Mengingat dinamika persoalan perempuan yang akan dihadapi pada tahun-tahun mendatang semakin berat, sosok komisioner pun harus dari berbagai latar belakang. Tidak hanya didominasi oleh aktivis, tetapi juga latar belakang profesi lain, seperti dokter dan ahli hukum, termasuk dari kalangan birokrat.
Hadirnya sosok-sosok komisioner Komnas Perempuan yang sesuai kebutuhan Komnas Perempuan mendatang terungkap dalam Uji Publik Calon Komnas Perempuan yang berlangsung pada 14-15 Oktober 2019 di Jakarta.
”Komnas Perempuan menjadi lembaga hak asasi manusia yang paling progresif yang saat ini dimiliki Indonesia. Tetapi sayangnya, di saat yang sama kewenangannya terbatas. Sangat ironis,” ujar Veryanto Sitohang, Dewan Pengawas Lembaga Bantuan Hukum Asosiasi Perempuan Indonesia untuk Keadilan (LBH APIK) Medan, saat mengikuti uji publik hari kedua.
Penguatan lembaga
Dari sisi organisasi, semenjak berdiri tahun 1998 hingga kini, kepemimpinan Komnas Perempuan telah berlangsung lima periode, yakni periode 1998-2001, periode 2001-2004, periode 2004-2009, periode 2009-2014, dan periode 2014-2019.
Dari perjalanan selama 21 tahun, berbagai tantangan dihadapi Komnas Perempuan, termasuk posisi dan status Komnas Perempuan. Komnas Perempuan dibentuk pada 9 Oktober 1998 dengan Keputusan Presiden Nomor 181 Tahun 1998 yang ditandatangani Presiden BJ Habibie, dikuatkan dengan Peraturan Presiden Nomor 65 Tahun 2005 tertanggal 18 oktober 2005. Namun, landasan hukum yang hanya perpres membuat Komnas Perempuan tidak memiliki kekuatan seperti lembaga negara lain.

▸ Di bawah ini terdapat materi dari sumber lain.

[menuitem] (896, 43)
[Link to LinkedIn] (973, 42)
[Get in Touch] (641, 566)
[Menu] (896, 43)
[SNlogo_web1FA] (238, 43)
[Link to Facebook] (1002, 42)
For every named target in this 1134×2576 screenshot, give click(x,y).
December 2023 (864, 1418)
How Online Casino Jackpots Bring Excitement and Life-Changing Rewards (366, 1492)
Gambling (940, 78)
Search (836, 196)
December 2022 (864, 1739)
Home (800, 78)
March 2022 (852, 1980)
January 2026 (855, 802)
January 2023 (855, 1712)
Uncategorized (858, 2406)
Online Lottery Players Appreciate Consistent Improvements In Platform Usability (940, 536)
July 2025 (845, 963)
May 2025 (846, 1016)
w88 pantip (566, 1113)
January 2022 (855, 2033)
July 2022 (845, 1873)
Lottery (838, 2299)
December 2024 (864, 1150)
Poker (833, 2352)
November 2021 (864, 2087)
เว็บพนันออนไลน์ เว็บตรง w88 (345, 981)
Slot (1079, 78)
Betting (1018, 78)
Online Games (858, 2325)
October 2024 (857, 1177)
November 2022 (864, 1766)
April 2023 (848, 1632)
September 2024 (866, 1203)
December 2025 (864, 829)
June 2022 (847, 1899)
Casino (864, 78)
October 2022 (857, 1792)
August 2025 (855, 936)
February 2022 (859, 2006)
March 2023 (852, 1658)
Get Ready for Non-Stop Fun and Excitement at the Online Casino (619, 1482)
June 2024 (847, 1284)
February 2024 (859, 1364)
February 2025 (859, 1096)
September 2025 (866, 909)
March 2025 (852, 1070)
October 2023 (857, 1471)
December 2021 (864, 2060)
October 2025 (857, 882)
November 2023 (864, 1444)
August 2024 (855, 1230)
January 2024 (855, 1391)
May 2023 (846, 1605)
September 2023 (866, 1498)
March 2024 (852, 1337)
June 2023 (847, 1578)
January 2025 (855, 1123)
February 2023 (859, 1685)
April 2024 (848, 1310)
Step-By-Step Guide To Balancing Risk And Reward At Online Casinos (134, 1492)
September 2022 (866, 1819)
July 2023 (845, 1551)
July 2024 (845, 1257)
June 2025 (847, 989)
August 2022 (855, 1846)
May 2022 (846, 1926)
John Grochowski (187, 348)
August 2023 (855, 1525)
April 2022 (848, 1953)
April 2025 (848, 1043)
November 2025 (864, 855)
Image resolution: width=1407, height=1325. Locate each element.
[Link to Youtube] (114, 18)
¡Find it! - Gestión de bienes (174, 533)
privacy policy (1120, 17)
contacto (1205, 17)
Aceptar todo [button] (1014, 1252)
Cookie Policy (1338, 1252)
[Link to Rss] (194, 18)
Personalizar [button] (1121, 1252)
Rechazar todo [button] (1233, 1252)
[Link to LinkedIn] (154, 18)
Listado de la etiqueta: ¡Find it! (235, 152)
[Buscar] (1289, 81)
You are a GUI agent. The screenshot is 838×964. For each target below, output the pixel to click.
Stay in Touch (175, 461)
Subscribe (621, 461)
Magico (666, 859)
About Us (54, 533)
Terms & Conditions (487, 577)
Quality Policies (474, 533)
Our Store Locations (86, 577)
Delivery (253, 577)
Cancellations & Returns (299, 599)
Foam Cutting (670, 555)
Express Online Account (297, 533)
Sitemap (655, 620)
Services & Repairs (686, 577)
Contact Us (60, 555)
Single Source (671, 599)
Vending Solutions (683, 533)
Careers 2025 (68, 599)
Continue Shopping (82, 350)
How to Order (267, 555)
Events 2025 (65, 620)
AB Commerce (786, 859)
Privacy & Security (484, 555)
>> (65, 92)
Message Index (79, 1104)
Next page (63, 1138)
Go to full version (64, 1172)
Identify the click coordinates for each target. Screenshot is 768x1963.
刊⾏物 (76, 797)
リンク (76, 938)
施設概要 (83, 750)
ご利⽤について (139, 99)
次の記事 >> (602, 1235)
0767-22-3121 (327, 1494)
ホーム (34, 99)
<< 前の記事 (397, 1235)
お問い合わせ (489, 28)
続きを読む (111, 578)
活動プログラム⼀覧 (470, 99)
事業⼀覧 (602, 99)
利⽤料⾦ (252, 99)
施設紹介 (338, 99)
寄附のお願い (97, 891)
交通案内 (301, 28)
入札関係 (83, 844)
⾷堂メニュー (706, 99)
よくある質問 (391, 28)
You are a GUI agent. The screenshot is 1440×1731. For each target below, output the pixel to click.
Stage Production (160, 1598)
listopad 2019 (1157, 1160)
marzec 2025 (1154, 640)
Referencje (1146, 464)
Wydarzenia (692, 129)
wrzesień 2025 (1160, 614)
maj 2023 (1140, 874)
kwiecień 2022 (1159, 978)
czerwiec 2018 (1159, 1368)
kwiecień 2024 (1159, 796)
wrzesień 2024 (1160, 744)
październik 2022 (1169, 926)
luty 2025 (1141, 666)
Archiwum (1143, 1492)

”Namanya Komnas Perempuan seharusnya tidak hanya khusus kekerasan karena hak-hak perempuan tidak hanya korban kekerasan. Karena itu, menurut saya, hendaknya kedudukan kelembagaannya ditingkatkan. Selama ini, secara kelembagaan, Komnas Perempuan sebetulnya bukan komnas karena hanya diatur perpres, sedangkan yang lain dengan undang-undang,” ujar Soelistyowati Soegondo, aktivis perempuan yang juga mantan anggota Komnas HAM.
Hendaknya kedudukan kelembagaannya ditingkatkan. Selama ini, secara kelembagaan, Komnas Perempuan sebetulnya bukan komnas karena hanya diatur perpres, sedangkan yang lain dengan undang-undang.
Ia mencontohkan, Komnas HAM awal mula ditetapkan melalui Keputusan Presiden Nomor 50 Tahun 1993 tentang Komnas HAM, tetapi pada 1999 kedudukan Komnas HAM dikuatkan dengan Undang-Undang Nomor 39 Tahun 1999 karena kebutuhan organisasi tersebut.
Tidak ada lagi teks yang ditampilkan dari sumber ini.